I have written about this before, but as my son gets older, and I find myself in a situation more and more that I can’t always be with him, I am painfully reminded life is just way too scary sometimes. As I sit here and write this I have a pain in my chest because I had a flash of an idea that something bad could happen and I found myself almost paralyzed. Just the realization that I can not always be in control of my children’s destinies (or my own for that matter) is enough to drive you crazy.
Currently there is a situation going on at my son’s preschool that has left me in fear. I won’t go into details, but it’s bad enough that I am not even sure if I should be sending him anymore. As a matter of fact many of the other parents have decided not to send their child to the school until the situation is rectified, but at this point I am not there. That being said I question my decision. But when I do doubt myself I do my best to remember that bad can happen anywhere. I know that if I begin to let the fear enter my brain I will find myself paralyzed with chest pains like I am tonight and never leave my house. I can’t have that.
But it’s only going to get worse. As my kids get older they will go out into the world and start to make their own decisions. I can barely let my son ride ahead of me on his bike with out envisioning some car backing out of their driveway and him not seeing it. (yes I know I am crazy) Now, I am supposed to trust that as I send my kid off to school all will be OK… that the horrible things that happened at Sandy Hook will not happen in my world. We have to believe that right?
Am I allowed to admit here that I am scared? Life is grand of course but it is also scary as hell. There are so many what if’s in a day that if you think about them all you will in fact go insane. Trust me….I think about them all the time and I am pretty much insane. Sometimes I think that’s what being a parent is all about. I mean how else can you love someone so much and not be scared? Your answer could be you have to trust in God, but at this point I am not sure my faith can take me there. I wish it could.

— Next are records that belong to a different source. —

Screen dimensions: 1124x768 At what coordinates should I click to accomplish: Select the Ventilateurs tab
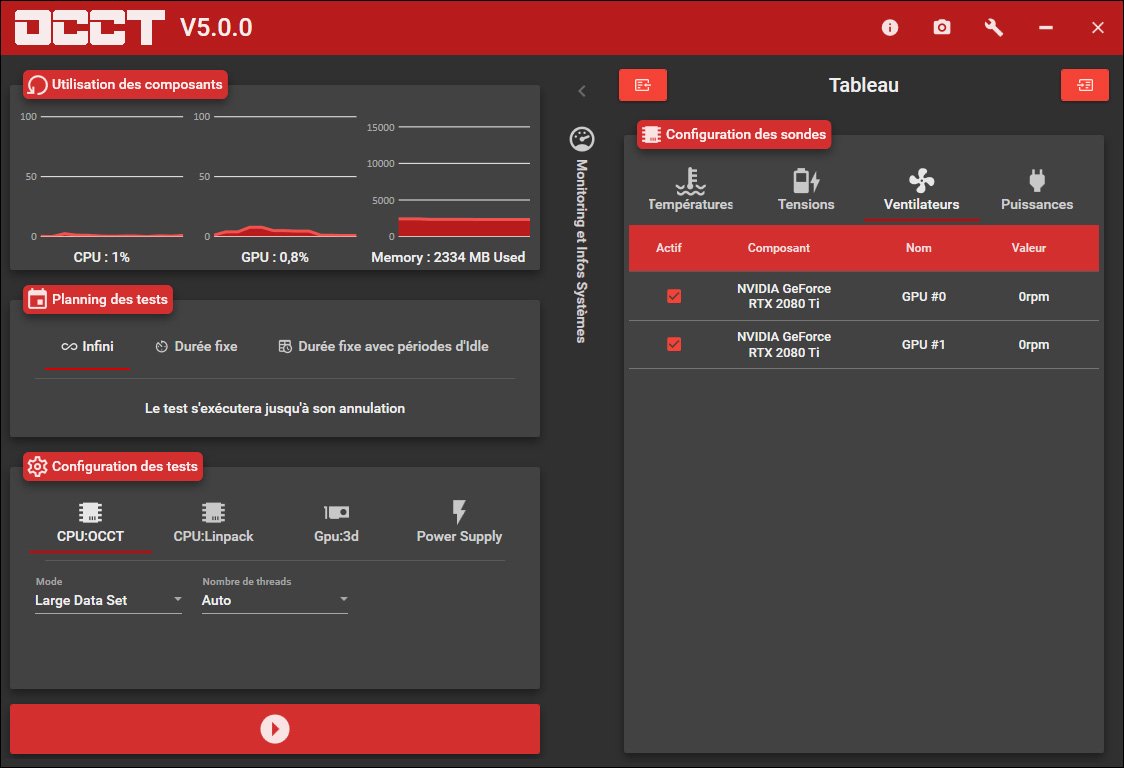click(x=921, y=190)
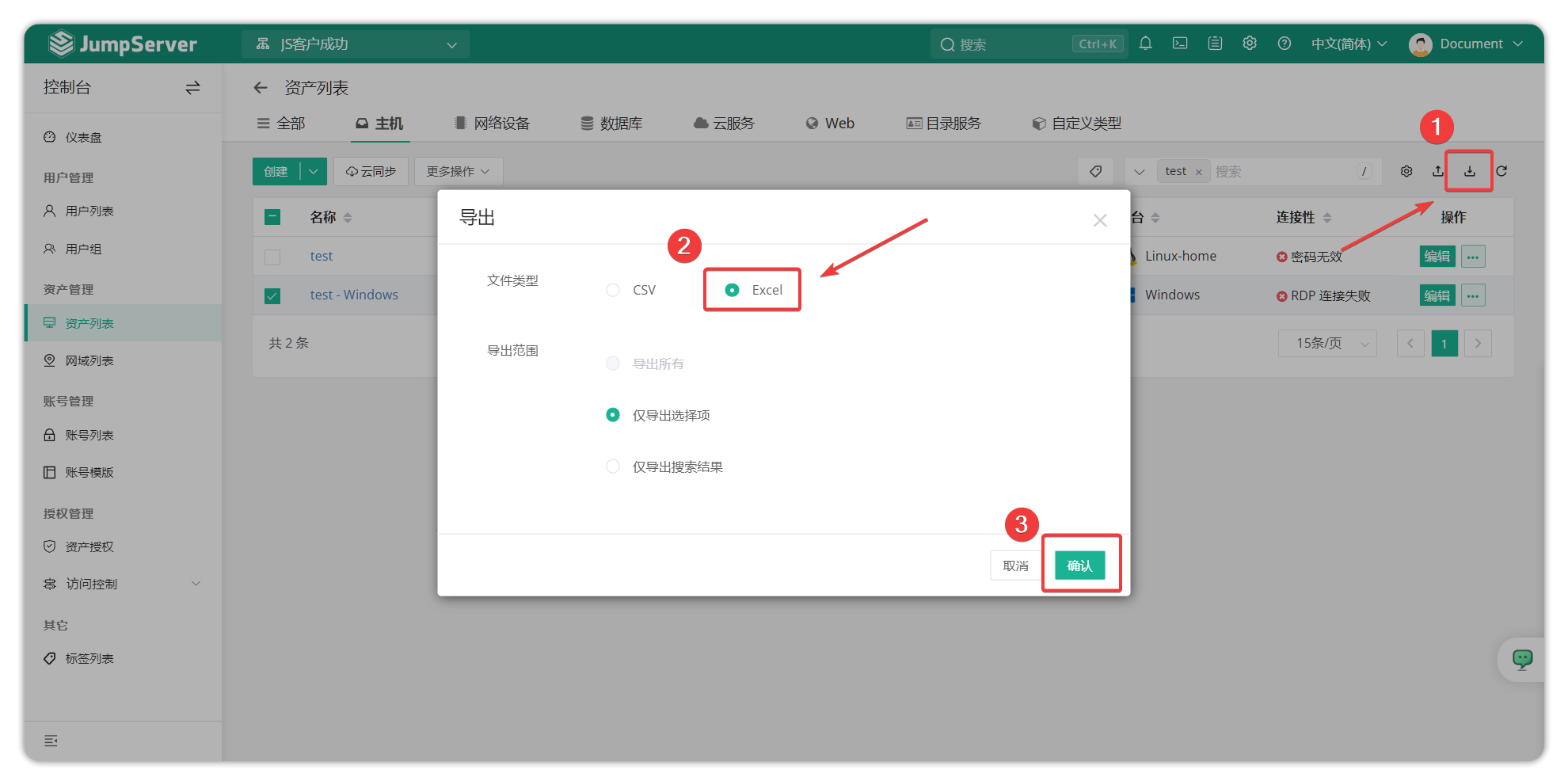Cancel the export dialog with 取消
Viewport: 1568px width, 777px height.
(1015, 566)
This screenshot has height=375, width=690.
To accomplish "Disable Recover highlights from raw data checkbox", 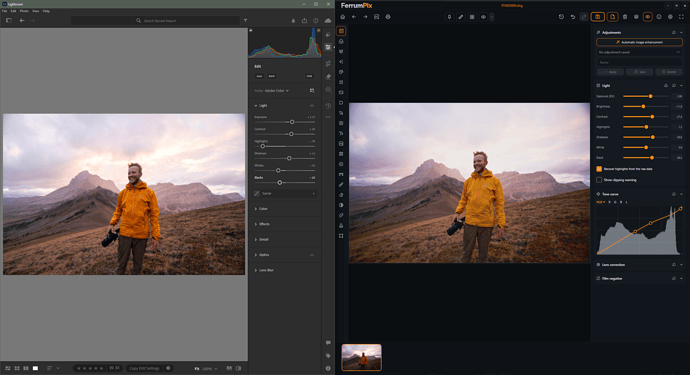I will click(x=599, y=169).

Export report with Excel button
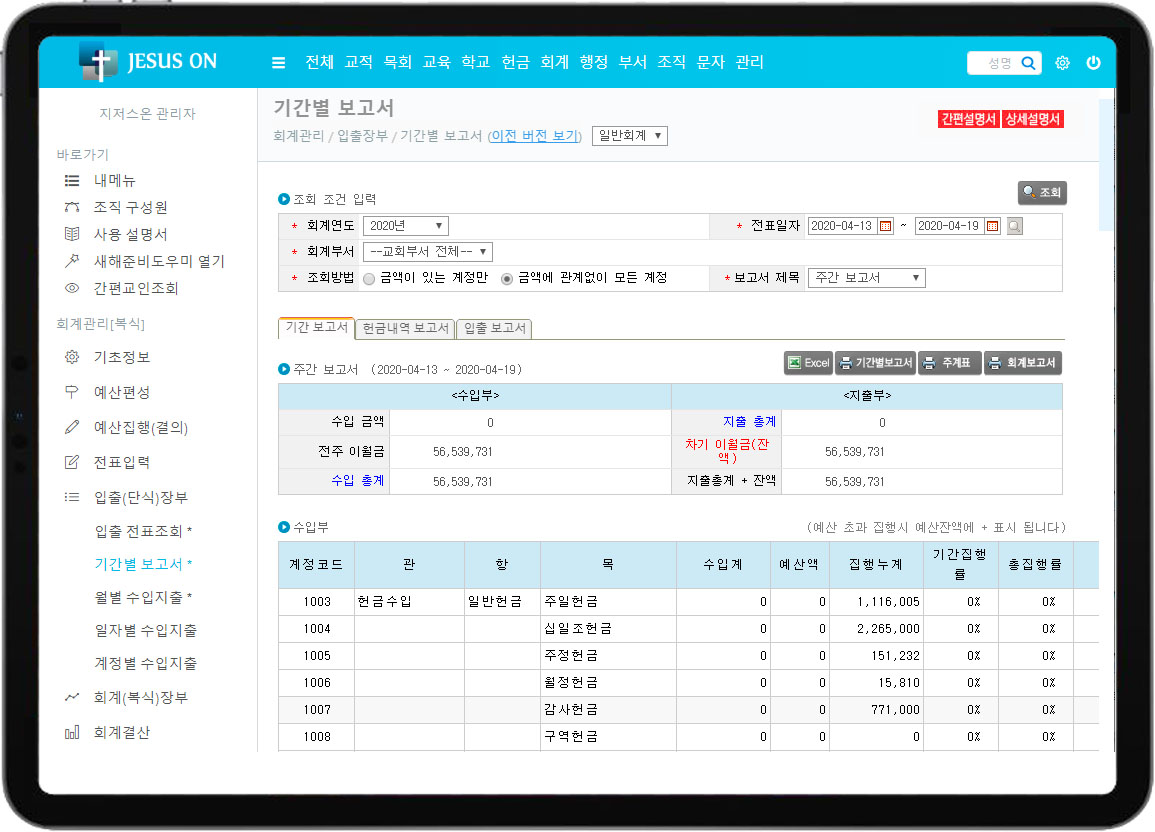coord(808,363)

So all this is a bunch of ramblings about fear. I have given no real info, but I guess I am allowed to cause it’s my blog. I just know that I’m scared. I’m scared to make the wrong decisions. I am scared that by doing my best not to be scared that I am choosing wrong. But Isn’t our best that all that any of us can do? I am thankful for all the good in my life. And boy is there a lot of it. That is the focus…That NEEDS to be the focus.